■ EXTRACTED RECORDS
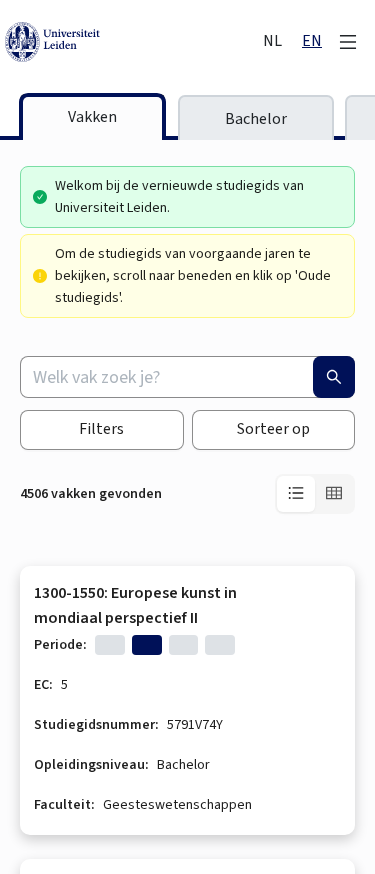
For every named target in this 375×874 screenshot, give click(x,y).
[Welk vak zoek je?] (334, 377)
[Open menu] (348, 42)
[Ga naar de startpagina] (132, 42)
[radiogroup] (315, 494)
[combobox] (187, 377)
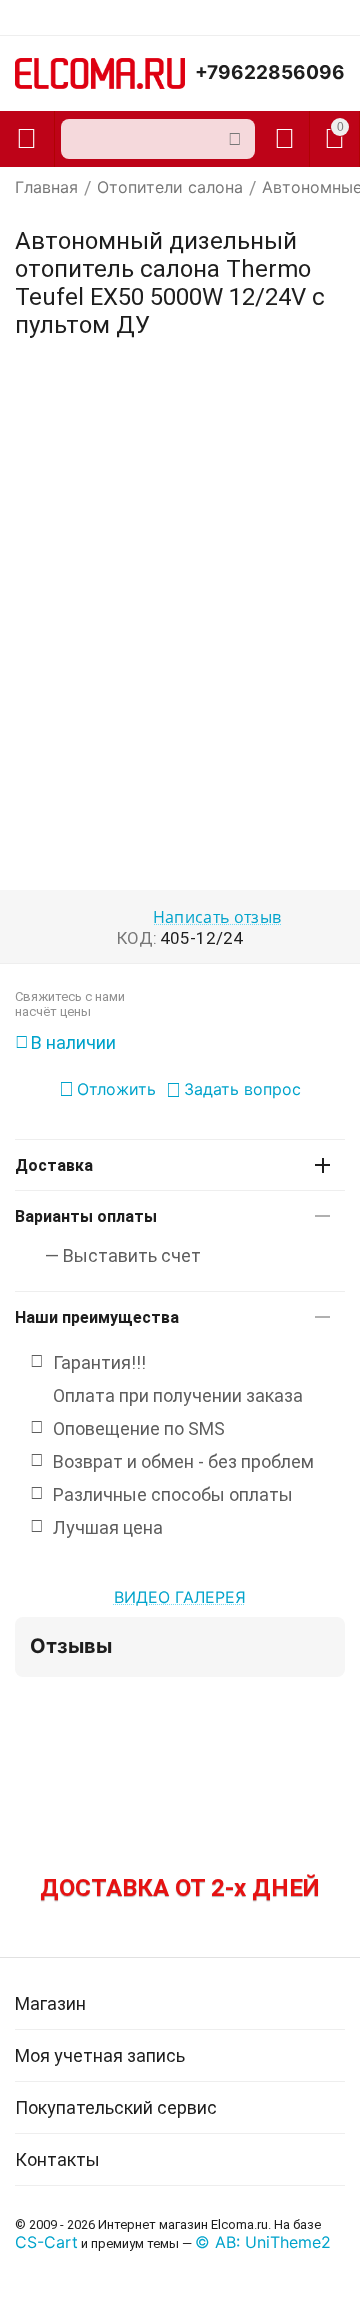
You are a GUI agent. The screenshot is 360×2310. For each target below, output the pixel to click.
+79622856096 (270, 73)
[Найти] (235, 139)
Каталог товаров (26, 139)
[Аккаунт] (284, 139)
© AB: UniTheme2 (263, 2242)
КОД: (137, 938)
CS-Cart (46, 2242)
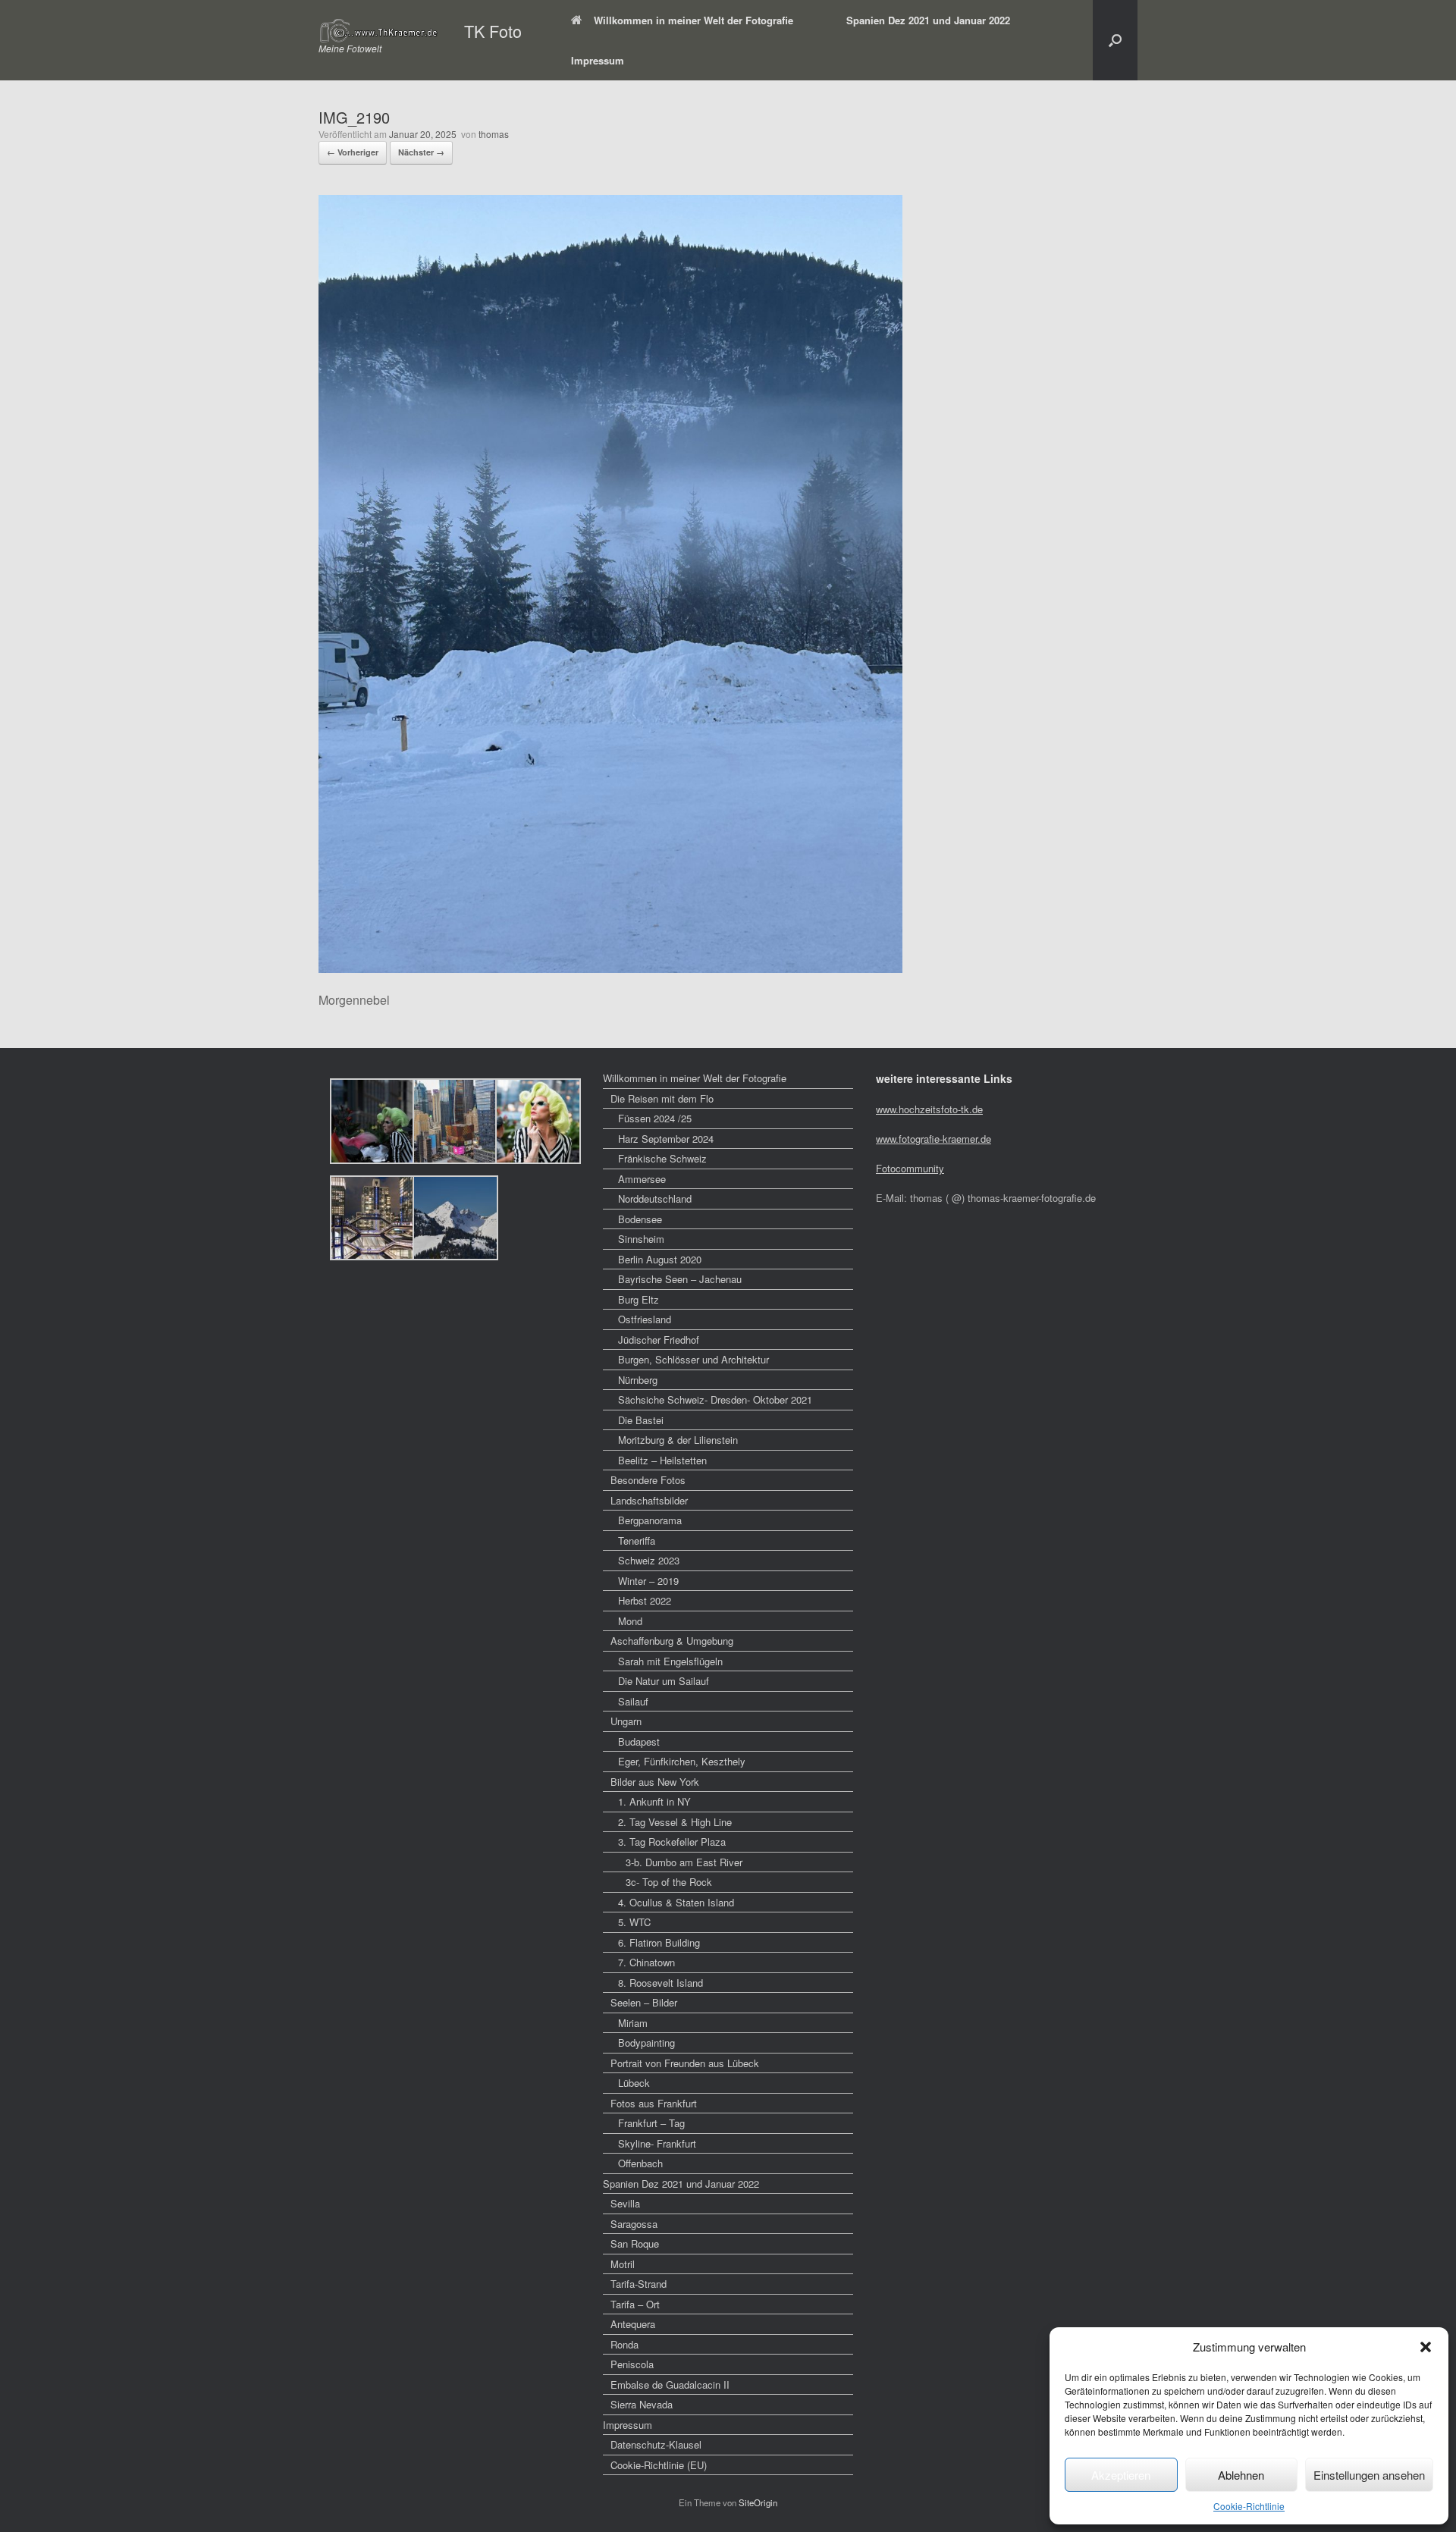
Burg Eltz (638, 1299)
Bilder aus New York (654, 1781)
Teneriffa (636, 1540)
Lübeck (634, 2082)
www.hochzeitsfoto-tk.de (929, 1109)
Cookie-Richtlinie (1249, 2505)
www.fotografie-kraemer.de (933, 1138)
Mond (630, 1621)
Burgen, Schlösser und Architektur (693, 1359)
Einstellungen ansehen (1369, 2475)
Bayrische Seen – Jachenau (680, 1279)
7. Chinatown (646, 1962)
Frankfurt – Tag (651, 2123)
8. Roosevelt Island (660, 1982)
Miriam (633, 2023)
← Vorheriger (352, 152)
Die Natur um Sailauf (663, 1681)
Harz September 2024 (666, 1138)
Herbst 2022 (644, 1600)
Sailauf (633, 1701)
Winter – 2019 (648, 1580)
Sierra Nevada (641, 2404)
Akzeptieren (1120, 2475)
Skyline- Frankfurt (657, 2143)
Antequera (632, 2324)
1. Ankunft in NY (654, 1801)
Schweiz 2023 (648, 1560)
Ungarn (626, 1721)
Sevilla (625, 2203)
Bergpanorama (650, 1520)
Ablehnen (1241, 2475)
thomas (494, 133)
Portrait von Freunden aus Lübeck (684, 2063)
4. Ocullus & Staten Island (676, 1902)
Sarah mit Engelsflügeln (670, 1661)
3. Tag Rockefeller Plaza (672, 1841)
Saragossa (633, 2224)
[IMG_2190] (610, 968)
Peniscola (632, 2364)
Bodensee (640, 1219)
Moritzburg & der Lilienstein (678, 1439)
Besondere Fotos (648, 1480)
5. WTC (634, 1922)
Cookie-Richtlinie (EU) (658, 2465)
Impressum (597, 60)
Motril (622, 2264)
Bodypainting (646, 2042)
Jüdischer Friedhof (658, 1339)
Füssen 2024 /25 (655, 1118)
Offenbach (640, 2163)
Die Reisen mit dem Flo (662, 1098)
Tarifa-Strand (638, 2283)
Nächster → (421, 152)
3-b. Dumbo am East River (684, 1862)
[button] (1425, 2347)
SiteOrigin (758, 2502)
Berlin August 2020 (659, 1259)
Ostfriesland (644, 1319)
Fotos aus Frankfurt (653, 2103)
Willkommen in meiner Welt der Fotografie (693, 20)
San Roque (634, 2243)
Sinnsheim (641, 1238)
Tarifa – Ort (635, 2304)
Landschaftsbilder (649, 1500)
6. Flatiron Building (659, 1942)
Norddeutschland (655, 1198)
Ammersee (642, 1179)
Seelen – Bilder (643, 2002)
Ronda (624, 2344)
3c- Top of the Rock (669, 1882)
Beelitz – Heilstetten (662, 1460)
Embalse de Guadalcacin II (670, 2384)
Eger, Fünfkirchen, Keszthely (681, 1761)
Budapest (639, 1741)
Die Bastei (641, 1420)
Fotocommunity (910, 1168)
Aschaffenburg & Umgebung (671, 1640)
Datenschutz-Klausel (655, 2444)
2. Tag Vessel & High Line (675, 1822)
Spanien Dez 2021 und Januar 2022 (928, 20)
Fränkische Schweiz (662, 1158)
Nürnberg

■ DESCRIPTION OF THE TASK
The word "target" appears in some lines of the records. Please work out how many and reply with that number only.

■ WRITTEN REPLY
2